We've implemented several ad hoc routing algorithms using the infrastructure provided by the Click Modular Router; this project was Audun Tornquist's masters project. The primary algorithm we've concentrated on is AODV, although there are implementations of DSR and the AODV elements were also extended to support the DSDV protocol. See the masters thesis for more details.
Mike Neufeld
Audun Tornquist
Dirk Grunwald
This software was designed to work with the "ns2click" simulator as well as production systems.
The "madhoc" implementation of AODV may be useful
Our goals were to build a portable, configurable implementation of different ad hoc routing algorithms. Since our implementation was entirely encoded as Click elements, we are able to execute our implementation both within the Linux kernel and as a user space process.
We build implementations of the AODV, DSR, DSDV and a variant of the ZRP protocol. It's difficult to assess when one implementation of an ad hoc routing algorithm actually implements a defined standard. All of our implementations route traffic and are thus "correct" - but do they follow the actual protocol specification? To verify that at least one of our protocols (AODV) was correct, we conducted a performance comparison against an existing implementation of that protocol, using the implementation in the ns-2 simulator.

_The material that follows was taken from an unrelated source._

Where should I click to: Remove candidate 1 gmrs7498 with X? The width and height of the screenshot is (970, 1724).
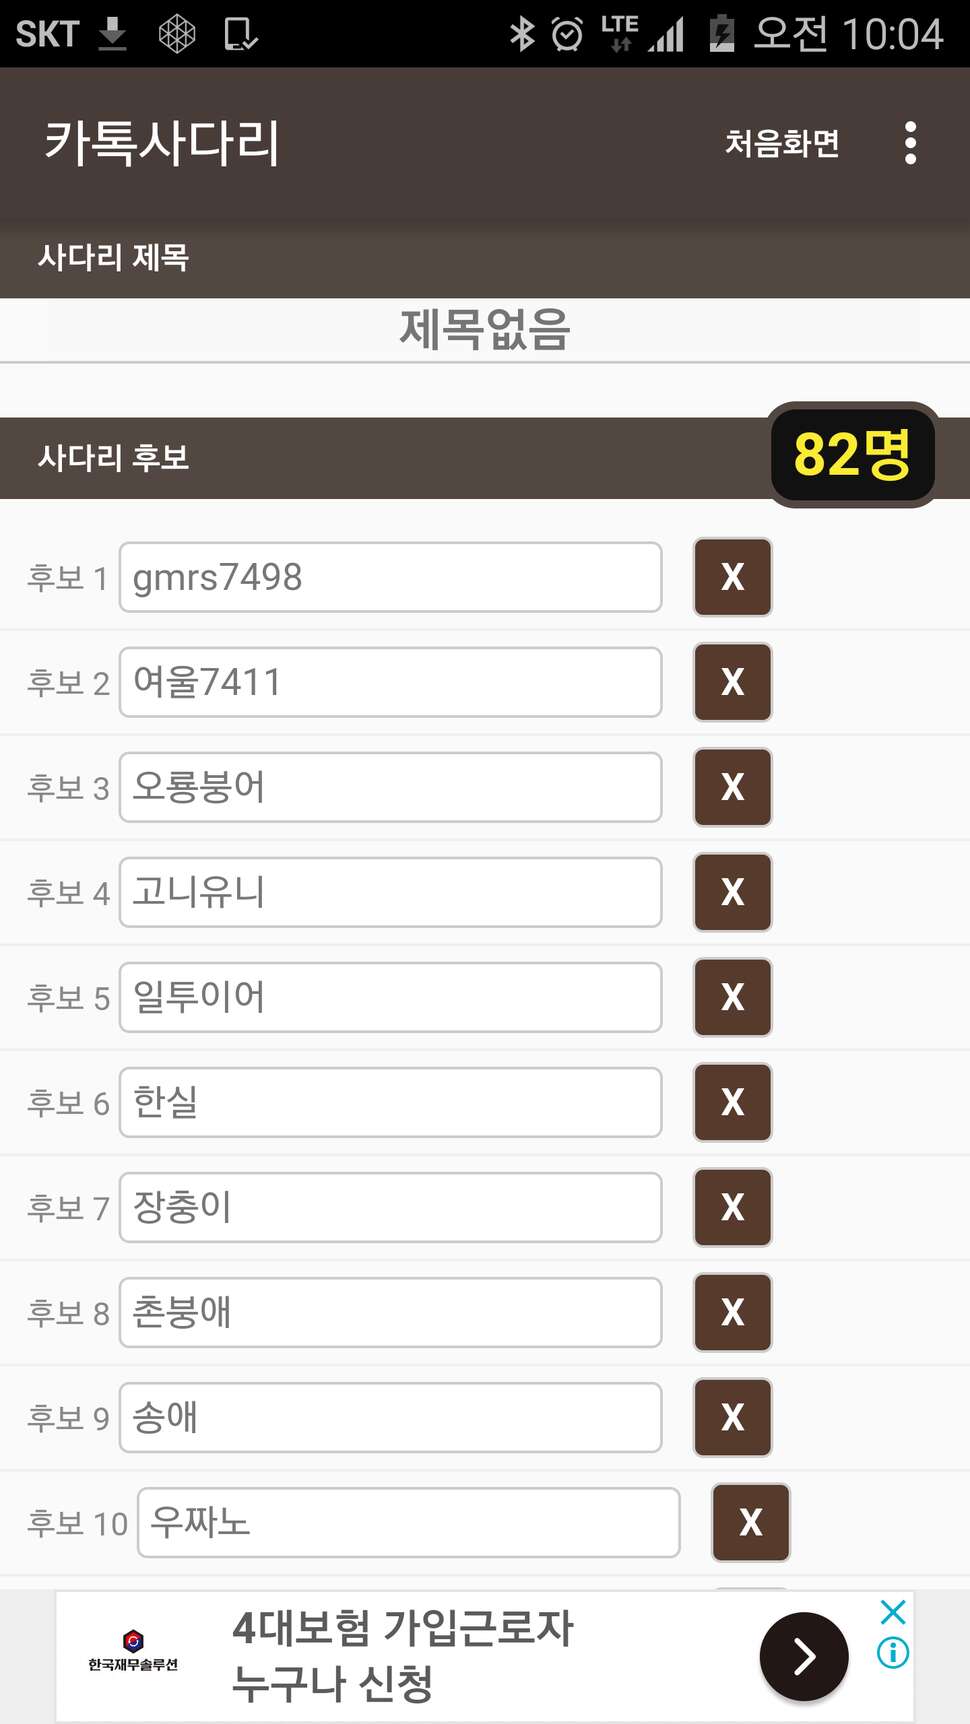733,577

The following figure compares one aspect of the performance of our implementation of AODV to the standard implementation distributed with the NS-2 simulator. This figure shows the percentage of delivered packets for three different ``pause times'' using a the random-waypoint workload model. We ran three simulation variants. The first, labeled ``NS/Click'' used our Click implementation of AODV in the NS-2 simulator. The second, labeled ``NS/AODV/LL'', uses the AODV implementation distributed with NS-2. This version of AODV uses link-layer ``hello'' packets to detect link breakage. The last variant, ``NS/AODV'' uses that same implementation, but uses explicit network layer ``hello'' messages; this version is comparable to our version since we use explicit ``hello'' messages as well.

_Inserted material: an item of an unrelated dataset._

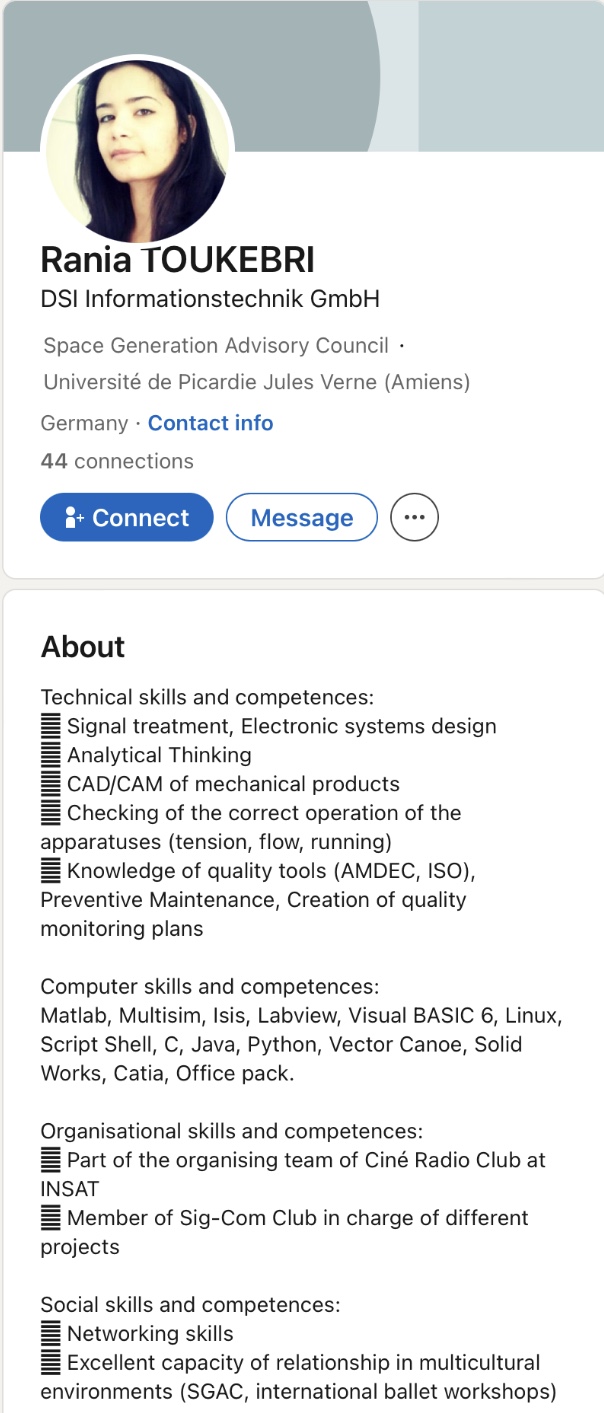Click the bullet icon beside Networking skills

pos(51,1334)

The figure shows the mean packet delivery rate and the 95% confidence interval for a set of five randomly selected initial workload configurations. The variance for the ``NS/AODV'' implementation is high because we had difficulty running that configuration to completion -- it often de-referenced empty routing table entries, resulting in runtime errors.
For two samples, comparing the mean and confidence interval is equivalent to a paired-observation test of equality for the mean. This means that for this set of paired experiments, our implementation and the ``NS/AODV'' implementations have the same performance at the 95% confidence level. The dropped packets arise from contention within the wireless media. Both the Click and NS-2 implementations used the same wireless media model provided by NS-2.